I wouldn't imagine that to be the case (that'd be a pretty big change to the architecture of clang-format; basically a rewrite). I would expect it to be integrated more as a library to call into to perform the post-fix formatting to just specific ranges of code. However, it is interesting to think about the fact that such a library could potentially accept an optional AST node representing the root of the AST represented by the text as a way to help it disambiguate situations it couldn't otherwise figure out.

Those docs are pretty terrible because I have no idea what an "llvm-style" include even *is*.

IIRC, we added this because we added the include sorter to clang-tidy and at the time, it was deemed unsafe to add to clang-format because of the likelihood of breaking code. IMO, it's on the borderline as to whether we should have added it or not -- it's the same situation I was worried about above where we add a feature to clang-tidy and then clang-format later gets the ability to perform the formatting and so the two gradually drift out of sync. Then again, it seems our checks have drifted out of sync with what IncludeSorter supports because there's a third option for google Objective C formatting style (whatever that is).

during the original implementation of the fix-util I had the plan to provide an option for east-vs-west const, but during the discussions we came to the conclusion that clang-format should do this (the patches were already pending at that point in time).

if this option works, i think its ok to provide it. having this check on during development is maybe just annoying when the const always pops up at the "wrong" side.

but i think we should provide more test cases here, especially for the edge cases where const _must_ be on the right side, because it would otherwise apply to something else then intended. that was the original reason why i sticked to east-const, because thats always correct.

JonasToth added inline comments.Sep 1 2022, 12:42 AM
clang-tools-extra/test/clang-tidy/checkers/misc/const-correctness-alignment.cpp
43

could you please provide more test cases with pointers in combination with

  • macros
  • typedefs
  • template parameters
  • auto *

I think we should be thorough here. The users might not have all details of where const applies in their forehead and big transformations of code-bases should definitely not break the code.
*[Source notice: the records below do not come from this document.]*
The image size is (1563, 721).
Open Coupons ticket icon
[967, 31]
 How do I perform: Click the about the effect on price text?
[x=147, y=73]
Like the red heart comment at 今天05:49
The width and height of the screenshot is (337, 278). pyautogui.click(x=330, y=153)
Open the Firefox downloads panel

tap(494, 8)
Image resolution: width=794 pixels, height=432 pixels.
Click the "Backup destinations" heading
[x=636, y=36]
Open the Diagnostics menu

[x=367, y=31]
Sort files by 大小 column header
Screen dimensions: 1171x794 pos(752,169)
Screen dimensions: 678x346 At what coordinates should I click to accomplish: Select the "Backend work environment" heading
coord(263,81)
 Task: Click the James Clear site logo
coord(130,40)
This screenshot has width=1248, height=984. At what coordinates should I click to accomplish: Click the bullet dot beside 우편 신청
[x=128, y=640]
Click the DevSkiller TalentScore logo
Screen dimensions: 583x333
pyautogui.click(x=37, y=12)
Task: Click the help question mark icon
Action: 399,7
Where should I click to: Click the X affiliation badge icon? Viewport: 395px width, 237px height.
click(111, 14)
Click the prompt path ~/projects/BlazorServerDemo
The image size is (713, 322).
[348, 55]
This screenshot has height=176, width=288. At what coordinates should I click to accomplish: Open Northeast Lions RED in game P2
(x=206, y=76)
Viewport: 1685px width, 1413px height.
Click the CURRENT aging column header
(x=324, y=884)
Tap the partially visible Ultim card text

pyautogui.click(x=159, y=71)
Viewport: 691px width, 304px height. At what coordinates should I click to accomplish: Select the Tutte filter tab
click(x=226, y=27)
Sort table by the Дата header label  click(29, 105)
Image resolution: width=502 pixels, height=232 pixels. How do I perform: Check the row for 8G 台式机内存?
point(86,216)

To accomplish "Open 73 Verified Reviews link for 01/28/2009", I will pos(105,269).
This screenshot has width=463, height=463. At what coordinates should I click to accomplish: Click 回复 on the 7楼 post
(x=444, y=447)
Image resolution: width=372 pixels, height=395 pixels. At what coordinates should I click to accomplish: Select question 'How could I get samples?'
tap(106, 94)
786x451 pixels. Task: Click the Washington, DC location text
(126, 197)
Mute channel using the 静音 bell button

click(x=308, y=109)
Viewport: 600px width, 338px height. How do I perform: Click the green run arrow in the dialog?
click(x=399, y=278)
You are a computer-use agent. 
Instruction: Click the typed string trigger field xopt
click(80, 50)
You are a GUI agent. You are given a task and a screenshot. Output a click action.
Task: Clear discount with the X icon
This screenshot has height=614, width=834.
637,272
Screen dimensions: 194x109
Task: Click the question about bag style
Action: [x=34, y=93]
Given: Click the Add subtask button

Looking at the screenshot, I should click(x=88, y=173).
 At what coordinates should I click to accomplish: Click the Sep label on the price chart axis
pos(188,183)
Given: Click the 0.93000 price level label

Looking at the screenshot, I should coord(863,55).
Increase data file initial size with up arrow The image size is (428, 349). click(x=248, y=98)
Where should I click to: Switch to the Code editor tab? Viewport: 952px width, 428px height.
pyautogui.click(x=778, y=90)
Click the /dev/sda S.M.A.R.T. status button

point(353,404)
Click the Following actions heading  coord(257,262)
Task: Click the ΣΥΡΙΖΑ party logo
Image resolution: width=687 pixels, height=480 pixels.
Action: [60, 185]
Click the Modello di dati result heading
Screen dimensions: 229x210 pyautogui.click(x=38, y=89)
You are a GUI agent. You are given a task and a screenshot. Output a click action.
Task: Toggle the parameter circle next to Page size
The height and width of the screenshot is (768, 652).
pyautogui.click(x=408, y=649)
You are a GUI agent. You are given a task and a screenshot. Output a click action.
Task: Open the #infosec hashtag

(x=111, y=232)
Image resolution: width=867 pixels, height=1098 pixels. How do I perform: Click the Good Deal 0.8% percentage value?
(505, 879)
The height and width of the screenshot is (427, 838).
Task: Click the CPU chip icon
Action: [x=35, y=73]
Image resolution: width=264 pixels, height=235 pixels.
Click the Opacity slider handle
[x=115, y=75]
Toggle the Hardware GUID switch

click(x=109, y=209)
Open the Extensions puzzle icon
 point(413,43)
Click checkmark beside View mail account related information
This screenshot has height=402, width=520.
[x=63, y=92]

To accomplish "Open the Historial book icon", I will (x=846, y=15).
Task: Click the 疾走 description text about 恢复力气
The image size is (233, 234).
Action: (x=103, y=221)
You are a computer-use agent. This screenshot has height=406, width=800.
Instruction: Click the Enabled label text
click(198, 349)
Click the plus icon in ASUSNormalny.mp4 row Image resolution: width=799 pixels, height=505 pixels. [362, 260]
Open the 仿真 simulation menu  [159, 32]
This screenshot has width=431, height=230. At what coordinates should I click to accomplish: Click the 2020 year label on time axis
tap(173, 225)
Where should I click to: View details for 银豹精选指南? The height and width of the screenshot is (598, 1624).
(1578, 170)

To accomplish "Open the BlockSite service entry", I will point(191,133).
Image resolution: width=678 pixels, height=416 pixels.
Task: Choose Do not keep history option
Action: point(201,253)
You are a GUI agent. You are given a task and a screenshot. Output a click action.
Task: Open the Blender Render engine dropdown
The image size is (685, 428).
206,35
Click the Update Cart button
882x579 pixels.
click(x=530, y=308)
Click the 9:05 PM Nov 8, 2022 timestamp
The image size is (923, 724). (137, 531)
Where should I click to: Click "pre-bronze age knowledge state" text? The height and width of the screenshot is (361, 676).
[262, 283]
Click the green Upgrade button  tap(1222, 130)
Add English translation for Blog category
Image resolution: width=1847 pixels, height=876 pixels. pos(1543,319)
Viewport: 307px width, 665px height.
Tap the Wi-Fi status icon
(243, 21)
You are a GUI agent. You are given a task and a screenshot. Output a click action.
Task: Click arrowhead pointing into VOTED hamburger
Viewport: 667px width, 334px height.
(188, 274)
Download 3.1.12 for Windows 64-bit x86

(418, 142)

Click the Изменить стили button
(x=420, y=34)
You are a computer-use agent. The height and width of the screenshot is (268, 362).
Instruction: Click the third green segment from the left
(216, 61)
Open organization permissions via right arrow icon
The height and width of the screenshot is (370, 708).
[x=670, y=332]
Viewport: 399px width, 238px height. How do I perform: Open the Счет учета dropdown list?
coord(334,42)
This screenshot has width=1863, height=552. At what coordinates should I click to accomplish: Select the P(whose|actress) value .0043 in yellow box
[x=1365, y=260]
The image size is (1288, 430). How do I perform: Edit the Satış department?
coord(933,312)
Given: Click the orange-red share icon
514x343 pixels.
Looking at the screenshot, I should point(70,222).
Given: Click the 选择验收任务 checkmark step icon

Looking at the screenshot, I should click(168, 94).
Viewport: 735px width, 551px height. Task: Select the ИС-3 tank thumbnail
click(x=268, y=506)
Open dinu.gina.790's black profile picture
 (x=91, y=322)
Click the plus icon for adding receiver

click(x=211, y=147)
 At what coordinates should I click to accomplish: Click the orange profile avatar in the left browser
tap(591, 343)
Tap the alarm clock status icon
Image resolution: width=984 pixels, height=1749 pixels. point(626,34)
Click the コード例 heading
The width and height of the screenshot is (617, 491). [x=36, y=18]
The reason for me to work on this feature is the fact that clang-format doesn't work reliable for changing the location of the const. After using clang-tidy and clang-format some consts were still one the right hand side

Its true we made the decision if clang-format couldn't work it out we'd bail out and NOT make the change. We felt it was better to be correct than change all the const's

but if you could show us the examples it might help us work through those cases.